**Source passage**

(begin)

2030 is the new 2050 as US President Joe Biden has officially set a new goal for fighting climate change over the next decade in the United States. At the Leaders Climate Summit (the Summit) on Earth Day, he announced that America would aim to cut its greenhouse gas emissions at least 50% below its 2005 levels by 2030. If successful, this transition would lead to a very different America and would affect virtually every corner of the nation’s economy, including the way Americans get to work, the sources from which we heat and cool our homes, the manner in which we operate our factories, the business models driving our corporations and the economic factors driving our banking and investment industries. The effectiveness of this transition lies in the administration’s ability to pull on two historically powerful levers: Tax policy and infrastructure funding. However, tax policy will call upon multiple sublevers, such as increased tax rates, expanded tax credits, refundability, carbon capture, offshore wind, storage, transmission and infrastructure investment. All of this will be bolstered by the American corporate sector’s insatiable appetite for environmental, sustainability and governance (ESG) goal investment.

(end)

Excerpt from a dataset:
(begin)

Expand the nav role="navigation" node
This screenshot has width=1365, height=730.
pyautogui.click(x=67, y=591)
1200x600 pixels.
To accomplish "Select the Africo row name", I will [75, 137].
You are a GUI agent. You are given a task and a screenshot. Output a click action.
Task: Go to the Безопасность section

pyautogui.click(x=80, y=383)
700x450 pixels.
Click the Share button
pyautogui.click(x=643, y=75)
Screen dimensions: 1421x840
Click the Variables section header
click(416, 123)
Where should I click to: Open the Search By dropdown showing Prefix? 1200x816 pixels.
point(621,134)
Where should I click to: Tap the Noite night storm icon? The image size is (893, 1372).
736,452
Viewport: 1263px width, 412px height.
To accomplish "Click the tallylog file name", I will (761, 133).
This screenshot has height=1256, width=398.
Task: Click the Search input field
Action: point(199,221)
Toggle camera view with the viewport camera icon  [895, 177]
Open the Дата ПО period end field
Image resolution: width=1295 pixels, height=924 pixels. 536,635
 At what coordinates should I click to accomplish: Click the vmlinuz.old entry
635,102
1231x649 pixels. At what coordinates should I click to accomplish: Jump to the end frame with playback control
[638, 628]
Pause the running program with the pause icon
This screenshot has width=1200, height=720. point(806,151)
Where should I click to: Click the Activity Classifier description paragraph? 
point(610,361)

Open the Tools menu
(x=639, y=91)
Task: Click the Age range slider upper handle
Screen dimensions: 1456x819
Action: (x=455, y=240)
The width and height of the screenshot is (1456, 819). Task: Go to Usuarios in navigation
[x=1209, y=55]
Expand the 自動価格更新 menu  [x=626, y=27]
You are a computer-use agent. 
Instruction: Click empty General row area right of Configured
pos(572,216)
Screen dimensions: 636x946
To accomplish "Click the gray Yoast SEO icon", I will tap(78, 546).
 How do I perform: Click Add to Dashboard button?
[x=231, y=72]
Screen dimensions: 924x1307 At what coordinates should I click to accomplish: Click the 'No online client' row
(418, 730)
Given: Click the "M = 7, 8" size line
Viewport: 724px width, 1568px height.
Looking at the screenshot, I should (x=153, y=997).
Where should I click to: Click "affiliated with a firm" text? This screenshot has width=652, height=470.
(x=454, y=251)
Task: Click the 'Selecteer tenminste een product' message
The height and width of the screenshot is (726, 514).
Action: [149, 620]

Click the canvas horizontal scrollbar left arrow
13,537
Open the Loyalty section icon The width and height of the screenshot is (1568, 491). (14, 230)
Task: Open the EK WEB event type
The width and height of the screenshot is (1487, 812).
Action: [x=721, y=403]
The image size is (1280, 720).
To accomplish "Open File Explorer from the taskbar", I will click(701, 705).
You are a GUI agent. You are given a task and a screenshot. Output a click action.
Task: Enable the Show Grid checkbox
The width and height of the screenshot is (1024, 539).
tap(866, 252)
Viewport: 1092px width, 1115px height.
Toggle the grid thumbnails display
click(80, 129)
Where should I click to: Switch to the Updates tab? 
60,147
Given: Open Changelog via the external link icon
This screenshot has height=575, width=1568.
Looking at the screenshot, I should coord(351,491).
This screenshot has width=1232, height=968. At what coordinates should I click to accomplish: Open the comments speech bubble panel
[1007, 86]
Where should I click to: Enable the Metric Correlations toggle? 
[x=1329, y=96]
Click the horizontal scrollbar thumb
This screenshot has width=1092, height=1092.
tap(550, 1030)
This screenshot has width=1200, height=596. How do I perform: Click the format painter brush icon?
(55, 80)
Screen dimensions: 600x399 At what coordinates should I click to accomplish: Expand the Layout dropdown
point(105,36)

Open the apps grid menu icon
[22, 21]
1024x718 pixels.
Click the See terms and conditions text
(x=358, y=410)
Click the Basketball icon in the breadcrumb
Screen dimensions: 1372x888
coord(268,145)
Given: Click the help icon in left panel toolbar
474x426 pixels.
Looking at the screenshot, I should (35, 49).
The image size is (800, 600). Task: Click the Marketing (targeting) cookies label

(end)

**What this exercise asks**
1. Based on the climate policy passage, state whether each statement agrees with it, answering yes or no and quoting the deciding words: (a) The new goal was announced at the Leaders Climate Summit on Earth Day. (b) The target is to cut greenhouse gas emissions at least 50% below 1990 levels. (c) The passage identifies three historically powerful levers.
2. Condense the paragraph of the climate policy passage beginning "2030 is the new 2050" into a bulleted list that retains its principal facts.
3. Translate this sentence from the climate policy passage into Spanish: "The effectiveness of this transition lies in the administration’s ability to pull on two historically powerful levers: Tax policy and infrastructure funding."

**Results by task**
1.
(a) Yes: "At the Leaders Climate Summit (the Summit) on Earth Day, he announced that America would aim to cut its greenhouse gas emissions"
(b) No: "at least 50% below its 2005 levels by 2030"
(c) No: "two historically powerful levers: Tax policy and infrastructure funding"

2.
- At the Leaders Climate Summit on Earth Day, US President Joe Biden set a goal of cutting US greenhouse gas emissions at least 50% below 2005 levels by 2030.
- If successful, the transition would affect virtually every part of the economy: commuting, home heating and cooling, factory operations, corporate business models, and banking and investment.
- Its effectiveness depends on two levers: tax policy and infrastructure funding.
- Tax policy involves sublevers such as increased tax rates, expanded tax credits, refundability, carbon capture, offshore wind, storage, transmission and infrastructure investment.
- The effort will be bolstered by the corporate sector's strong appetite for environmental, sustainability and governance (ESG) goal investment.

3. La eficacia de esta transición reside en la capacidad de la administración para accionar dos palancas históricamente poderosas: la política fiscal y la financiación de infraestructuras.